# The presence of Jesus at non-commanded Jewish feast days (Dedication, and Purim).



## Pergamum (Dec 27, 2017)

I am struggling through the issue of Jesus' presence at these two non-commanded feasts: (1) Hannukah (The feast of the Dedication), and (2) Purim:


(1) First Hannukah:

“Then came the Festival of Dedication at Jerusalem. It was winter, and Jesus was in the temple courts walking in Solomon’s Colonnade” (John 10:22–23).

AT FIRST, it appears that John mentions the Feast of the Dedication in a manner that makes it appear that Jesus' presence was there for the feast. He was in Jerusalem. What is more, He went to the Temple on the appointed day.

But it seems Jesus kept Himself to the court of the Gentiles and did not go in an worship with the Pharisees but used the occasion to engage them. Is this correct? John seems to mention this for a reason.

Since the Feast of Dedication was initiated during the time of the Maccabees when there was no revelation given, by affirming that Jesus celebrated it, we would be giving affirmation to the Book of Maccabees, right? And also affirming that the supposed miracle of the oil actually happened, right? For Jesus wouldn't celebrate a holiday based on a fraud, would he? Or maybe the miracle of the oil did happen?

BUT....Jesus did attend the Temple during the Feast of Dedication. Isn't this an observance of sorts, as much as He could? He attended the Temple on the expected day....but only kept to the Court of the Gentiles. 

(2) Purim:

BUT..... now, how about Purim? It does not say God instituted Purim, but only the Jews...

But in John 5 it appears that Jesus went up to Jerusalem for the purpose of the Purim feast. Did Jesus celebrate Purim? This unnamed feast appears to be Purim. 

My opinion right now is that it appears that though Hannukah and Purim were not directly commanded by God that Jesus still appeared and attended upon these festivities, though in a way that did not dishonor God.

But...if these festivals were not honoring to God, wouldn't Jesus have stayed FAR away?

Finally, how does this impact me living in another culture that celebrate foreign holidays?

Reactions: Like 1


----------



## Pergamum (Dec 27, 2017)

Also, does this issue come down to a matter of conscience and is it covered under Romans 14? Why or why not?


----------



## TylerRay (Dec 27, 2017)

Pergamum said:


> I am struggling through the issue of Jesus' presence at these two non-commanded feasts: (1) Hannukah (The feast of the Dedication), and (2) Purim:
> 
> 
> (1) First Hannukah:
> ...



Perg,

As to the Feast of Dedication: as you yourself noted, Jesus remained on Solomon's porch. Nothing is said about whether he took part in any of the religious observances. We just know that he went there, and that he taught on Solomon's porch. Calvin supposes that Christ went there for the purpose of teaching to a large audience: "Christ appeared in the temple at that time, according to custom, that his preaching might yield more abundant fruit amidst a large assembly of men." Poole, in the midst of a thoughtful discussion of the feast notes, "Whether Christ went up in order to the feast, or because of the great concourse of people he knew would be there at that time, cannot be determined."

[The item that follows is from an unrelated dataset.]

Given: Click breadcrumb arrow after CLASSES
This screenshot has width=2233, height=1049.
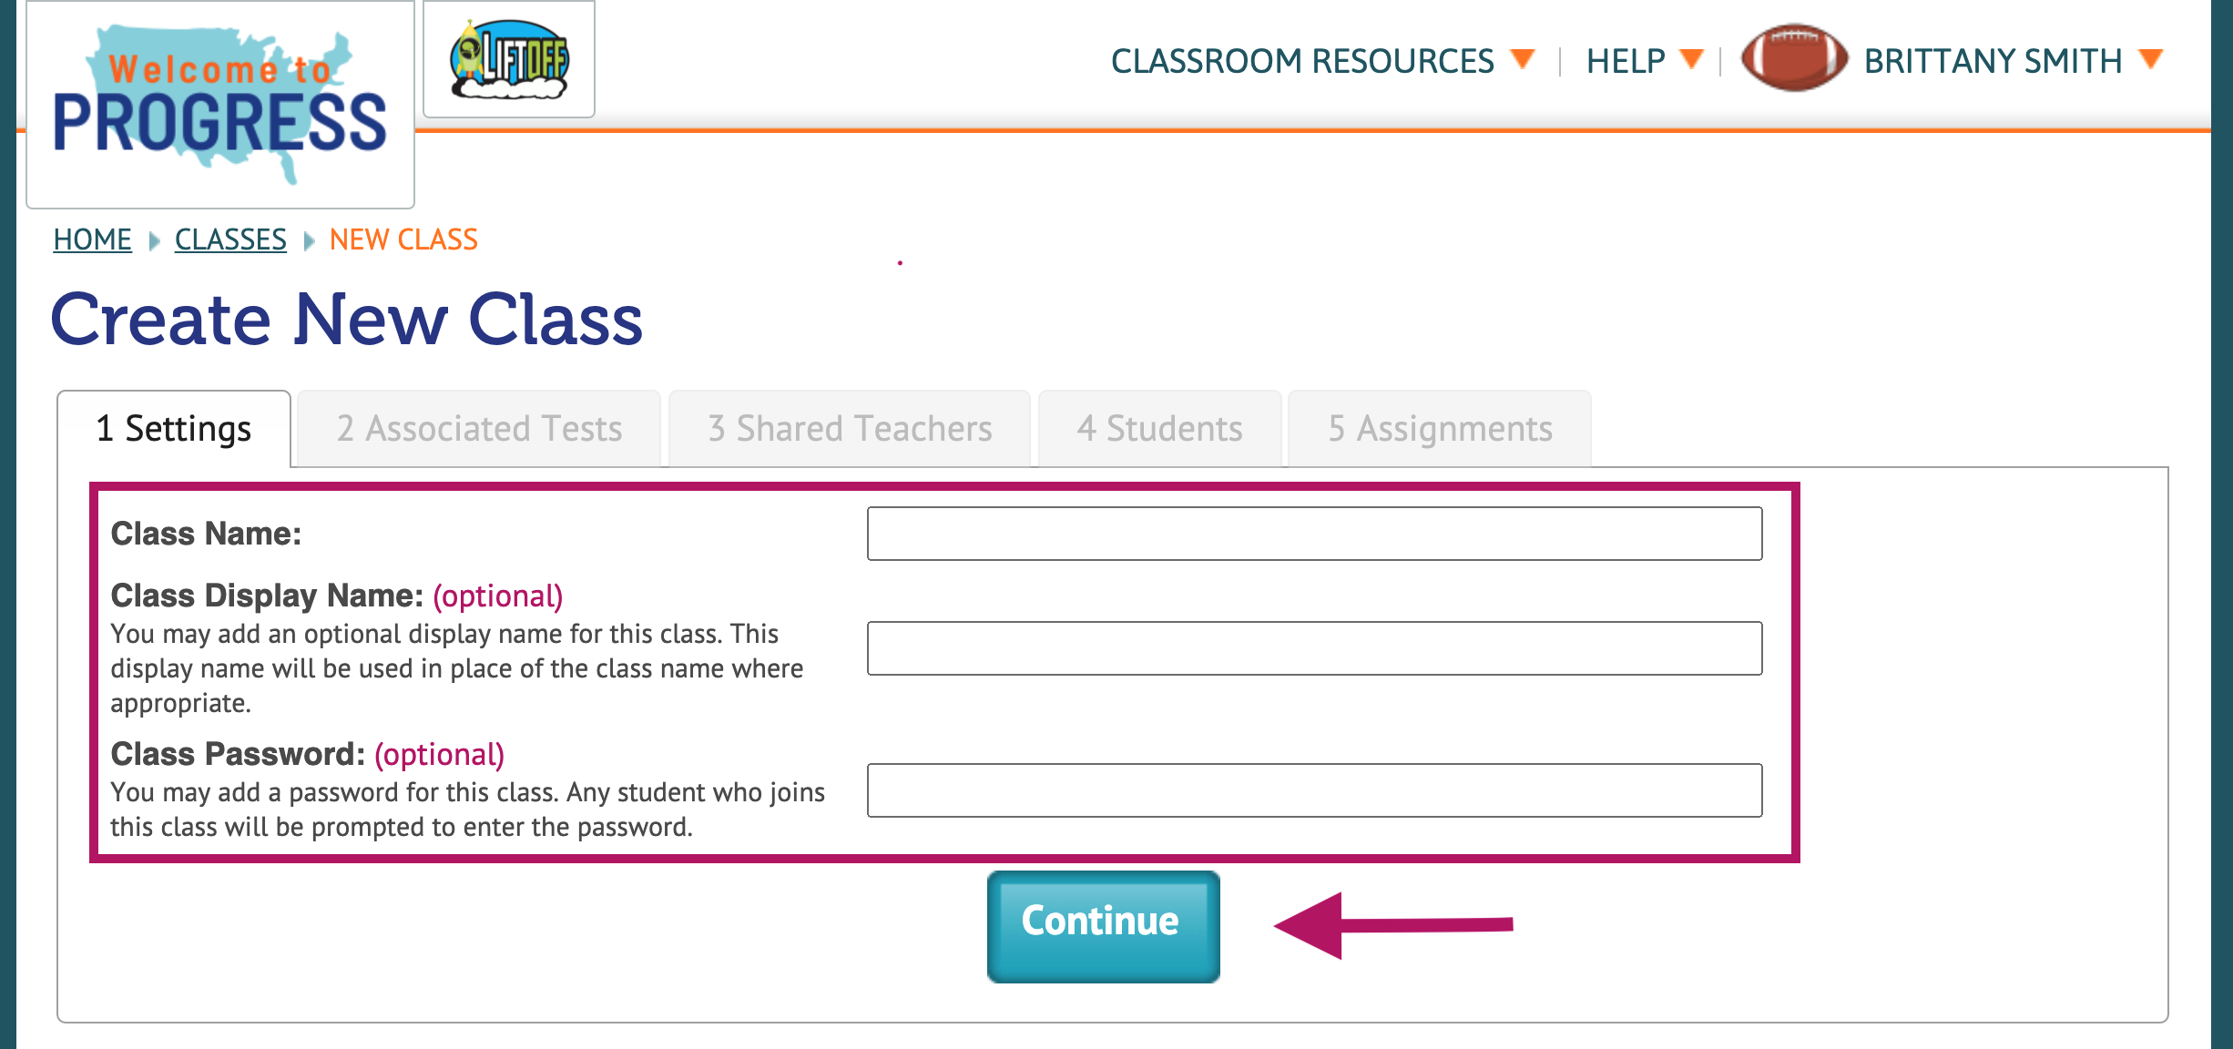Looking at the screenshot, I should click(309, 241).
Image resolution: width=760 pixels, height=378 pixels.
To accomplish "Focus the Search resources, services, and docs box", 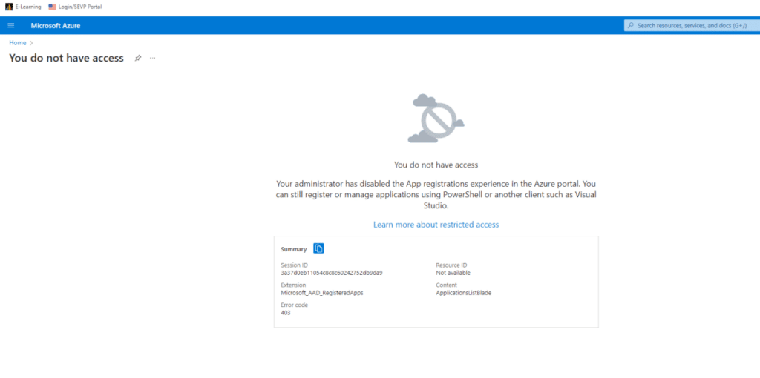I will 694,25.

As to Purim: I don't see anything about Purim in the passage. It doesn't tell what feast he was attending. Gill writes, "The time came on for one of the three festivals of the Jews; either the feast of Pentecost, as some think; or as others, the feast of tabernacles; or rather, the feast of the passover, so called, in John 4:45 since John is very particular, in giving an account of the several passovers, in Christ's ministry."

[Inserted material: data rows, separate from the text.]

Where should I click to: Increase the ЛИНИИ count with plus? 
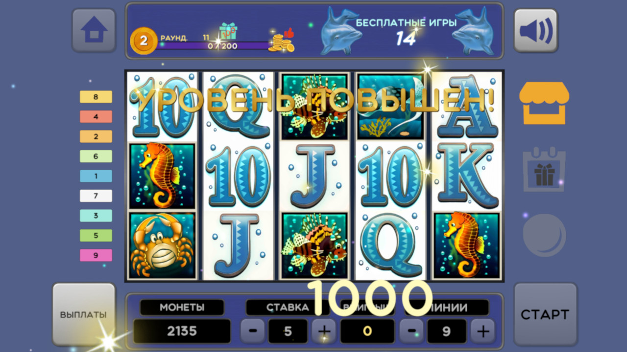[482, 331]
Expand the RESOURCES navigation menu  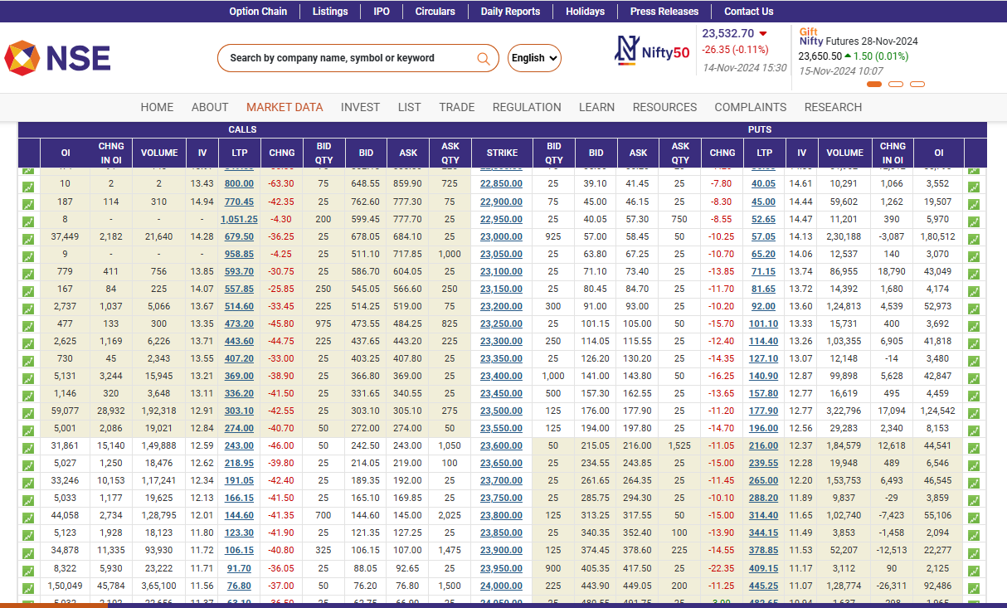[664, 107]
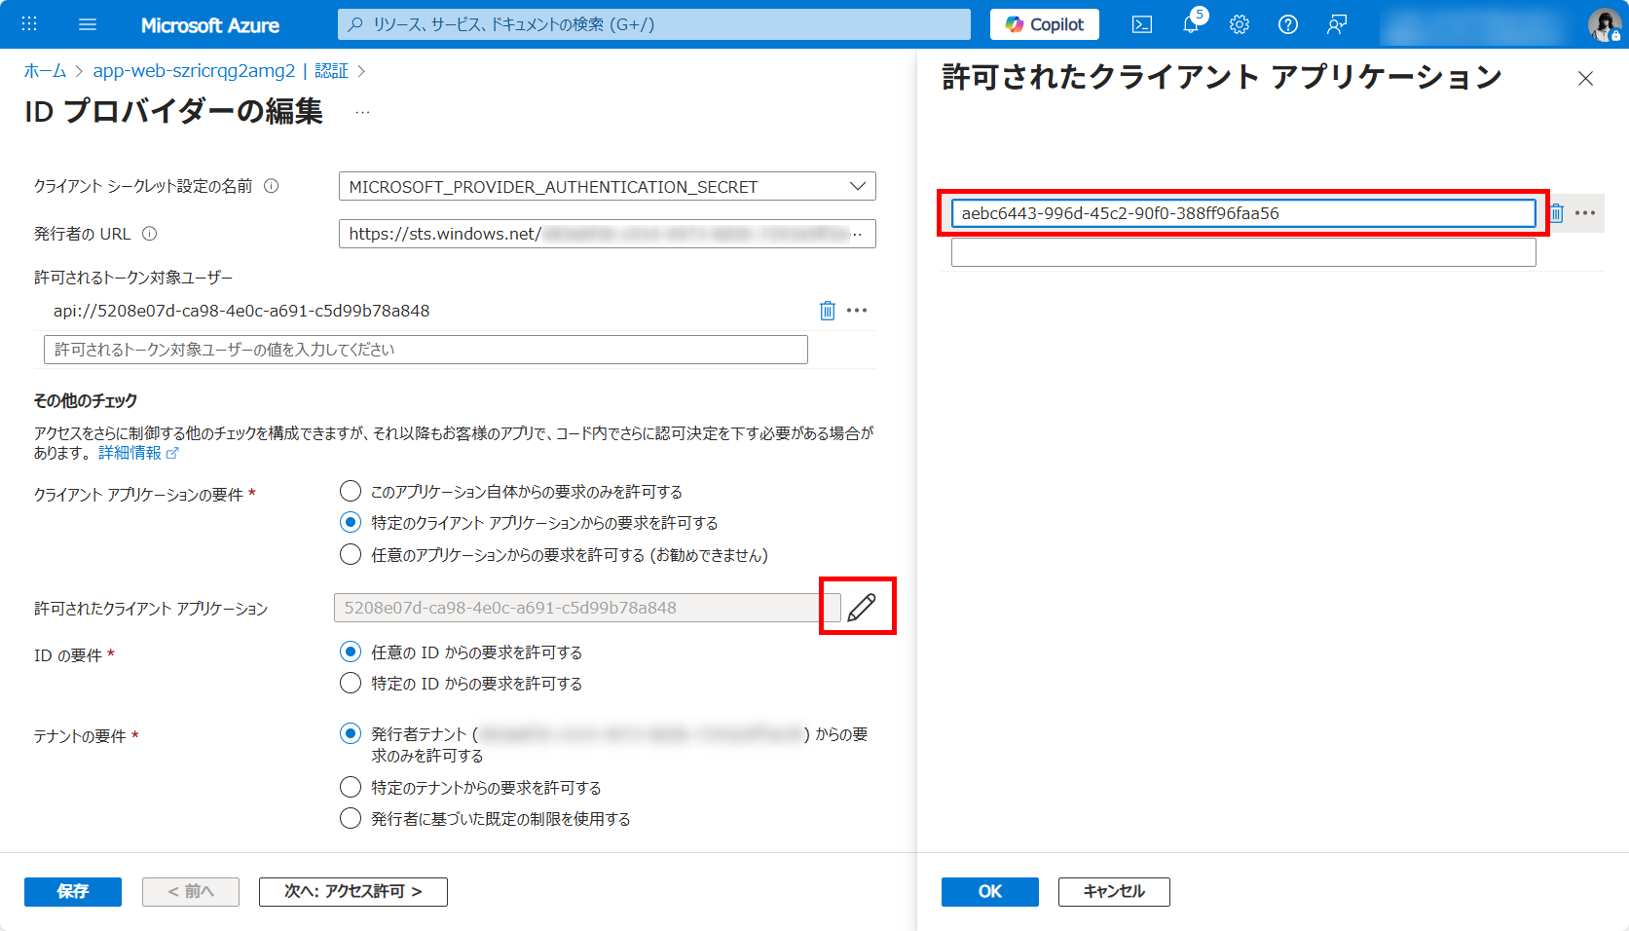Image resolution: width=1629 pixels, height=931 pixels.
Task: Click the 保存 button
Action: [73, 891]
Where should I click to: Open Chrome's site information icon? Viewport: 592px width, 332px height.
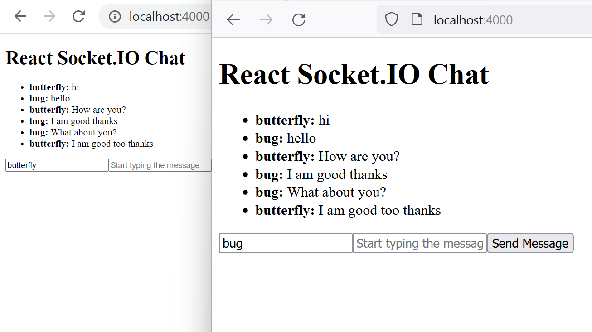coord(114,16)
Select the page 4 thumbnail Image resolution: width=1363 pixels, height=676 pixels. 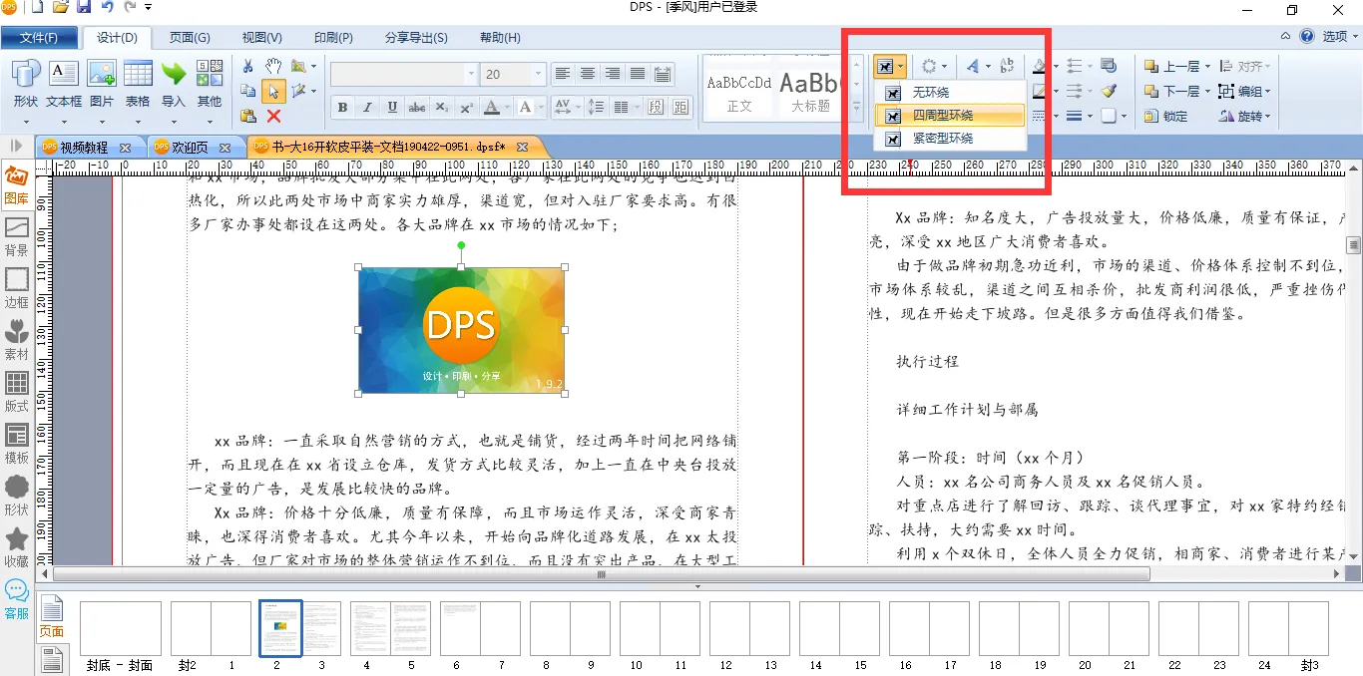click(x=369, y=628)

Calvin thinks that the feast in John 5 is Pentecost: "Though the Evangelist does not expressly state what feast this was, yet the probable conjecture is that he means Pentecost, at least if what is here related took place immediately after that Christ came into Galilee. For immediately after the Passover he set out from Jerusalem, and, as he was passing through Samaria, he reckoned four months to the harvest; having entered Galilee he cured the courtier's son. The Evangelist adds that the feast came afterwards; and, therefore, the order of time leads us to conclude that we ought to understand it to be Pentecost; though I do not dispute about that matter."


----------



## TylerRay (Dec 27, 2017)

Matthew Henry has an interesting note on John 10:22-23. I don't whether to agree with it fully, but it's worth considering:


> The celebrating of it was not confined to Jerusalem, as that of the divine feasts was, but every one observed it in his own place, not as a holy time (it is only a divine institution that can sanctify a day), but as a good time, as the days of Purim, Esth. 9:19. Christ forecasted to be now at Jerusalem, not in honour of the feast, which did not require his attendance there, but that he might improve those eight days of vacation for good purposes.

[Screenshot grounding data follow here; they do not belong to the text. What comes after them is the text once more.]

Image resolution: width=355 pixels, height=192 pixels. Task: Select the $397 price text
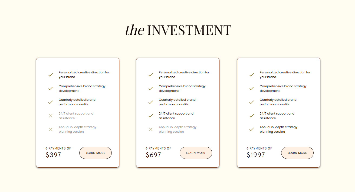click(x=53, y=155)
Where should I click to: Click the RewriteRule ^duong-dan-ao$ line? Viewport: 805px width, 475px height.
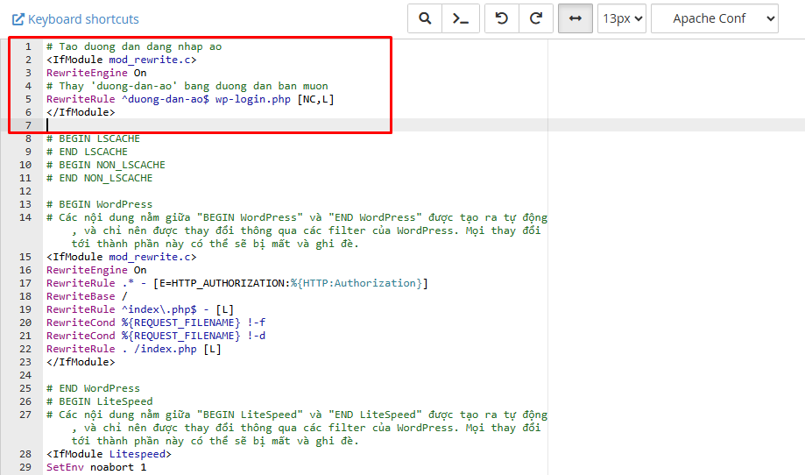tap(190, 99)
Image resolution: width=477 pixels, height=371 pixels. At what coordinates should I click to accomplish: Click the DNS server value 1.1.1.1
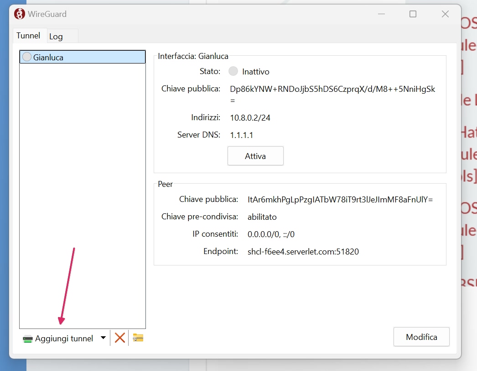241,135
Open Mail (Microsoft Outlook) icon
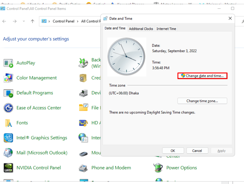Screen dimensions: 244x184 [x=8, y=153]
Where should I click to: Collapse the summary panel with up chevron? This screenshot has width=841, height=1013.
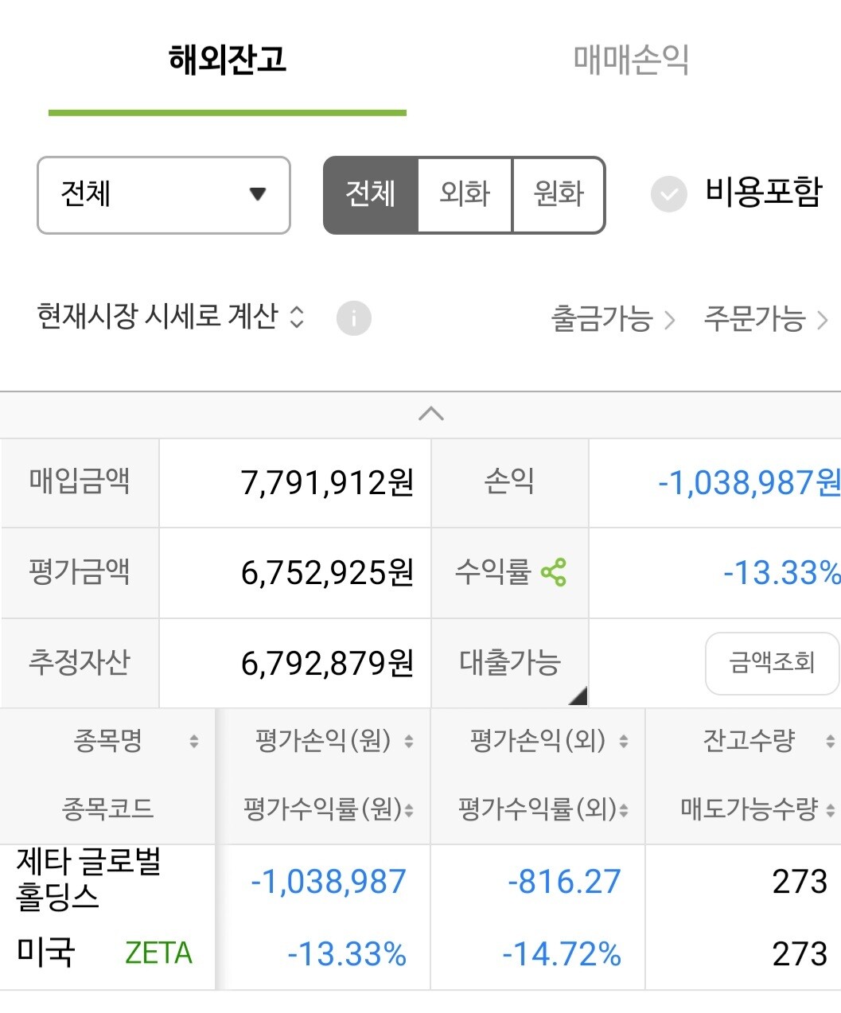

So, in Henry's conception, the feasts were civil celbrations, and not pretended holy days; if this is the case (I don't know whether it is), then the celebration of the days would be perfectly lawful.

Reactions: Like 1


----------



## TylerRay (Dec 27, 2017)

Pergamum said:


> Also, does this issue come down to a matter of conscience and is it covered under Romans 14? Why or why not?


The context of Romans 14 is the redemptive-historical shift from OT worship to NT worship. It is easy to see how NT Jews (especially newly converted ones) would have a hard time understanding that the Mosaic feast days had passed away. Wouldn't you agree that that is a very different matter from observing days of merely human institution?


----------



## Pergamum (Dec 27, 2017)

Thanks Tyler....chewing on all this now.


----------



## py3ak (Dec 27, 2017)

This is perhaps a little off-topic, so I'll just throw this out there and otherwise leave it alone.

Do we have to believe that Purim was not a commanded feast? It is instituted in the book of Esther, which is part of inspired Scripture; it was commanded by a legitimate civil authority, in which, by God's striking providence, Jews had been elevated to a very high position (indeed, Mordecai and Esther have clearly become by the end the deliverers and acknowledged leaders of God's people in the Persian Empire); and it celebrates God's 'anonymous' intervention to once again deliver his people from the machinations of the seed of the serpent. 

Naturally if the book of Esther records its institution it would not be with an explicit "thus saith the Lord" because that would be contrary to the whole genius of Esther.

Reactions: Amen 1


----------